Novella a Day in May 2025: No.25

Krane’s Café – Cora Sandel (1946, transl. Elizabeth Rokkan 1968) 173 pages

Back in November Kaggsy reviewed some of Cora Sandel’s shorter writings and reminded me that I had Krane’s Café languishing in the TBR. I’m really pleased to have finally got to it, with its sly humour and incisive characterisation.

“There’s a lot to be heard before your ears drop off.”

Set just after the First World War, it opens with Katinka Stordal sitting in the titular café. She is the dressmaker in a small coastal town in northern Norway, and there is a big event coming up. Her orders are piling up, and Mrs Krane, the owner of the café with her husband, is trying to move Katinka on.

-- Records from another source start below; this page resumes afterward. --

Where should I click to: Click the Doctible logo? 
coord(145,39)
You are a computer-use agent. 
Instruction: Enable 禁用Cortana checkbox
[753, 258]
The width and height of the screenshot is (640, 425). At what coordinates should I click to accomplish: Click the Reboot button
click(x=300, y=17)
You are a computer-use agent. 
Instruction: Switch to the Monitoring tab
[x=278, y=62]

“’I’m going, I’m going,’ said Mrs Stordal. She looked up listlessly for a moment, and stayed where she was. It was one of those days when she looks much older than she really is.”

The narrative voice has this slightly bitchy, judgemental tone, which works so well. In implicitly proclaiming an alliance with the attitudes of the townsfolk, she draws attention to their pettiness and their lack of humane understanding.

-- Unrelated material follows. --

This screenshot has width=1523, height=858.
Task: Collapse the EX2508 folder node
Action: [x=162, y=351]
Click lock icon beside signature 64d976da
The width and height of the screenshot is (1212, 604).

People come in to try and chivvy Katinka along, with absolutely no interest as to why she is unable to move from the café or has her head in her hands. Their only concern is getting her back to work.

“As usual Mrs Brien was magnificently equal to the situation. ‘Now then, we mustn’t get hysterical, you know. We mustn’t give up. Everyone has worries. I don’t know anyone without worries. This really is naughty of you, Katinka.”

Then a man called Bowler Hat arrives…

“And he went over to Mrs Stordal and said in that low, one might almost be tempted to say melodious voice, if it were not so ridiculous, and offensive and bold into the bargain, ‘May I offer you something? Something you’d fancy? What about a little wine? The wine you’ve just been drinking? And then you can go on listening to me for a while? You mustn’t stop listening yet, you understand so well. I expect you know too how it feels to be lonely?’”

So the situation becomes scandalous. Katinka is in the back room of the café, drinking with a male stranger. She is complaining about her selfish family, her enduring fatigue with life, her lack of choices. Bowler Hat is an unnerving figure and I did wonder at times if he was a representation of the devil.

Mrs Krane feels overwhelmed without her husband to help her manage the situation, and her staff, Larsen and Sønstegård, are thoroughly enjoying the drama while pretending not to.

“Children and drunkards will tell you the truth. Both Larsen and Sønstegård admitted later that at that point they were almost afraid of more customers coming. For it was exciting to listen to Mrs Katinka, who scarcely ever gave you an answer in the normal run of affairs, sitting there giving rein to her tongue. Even though it was so dreadful to hear her gossiping like that about her own children. Throwing them to the wolves, you might almost call it.

And even though it was all a lot of nonsense.

What else could you call it?”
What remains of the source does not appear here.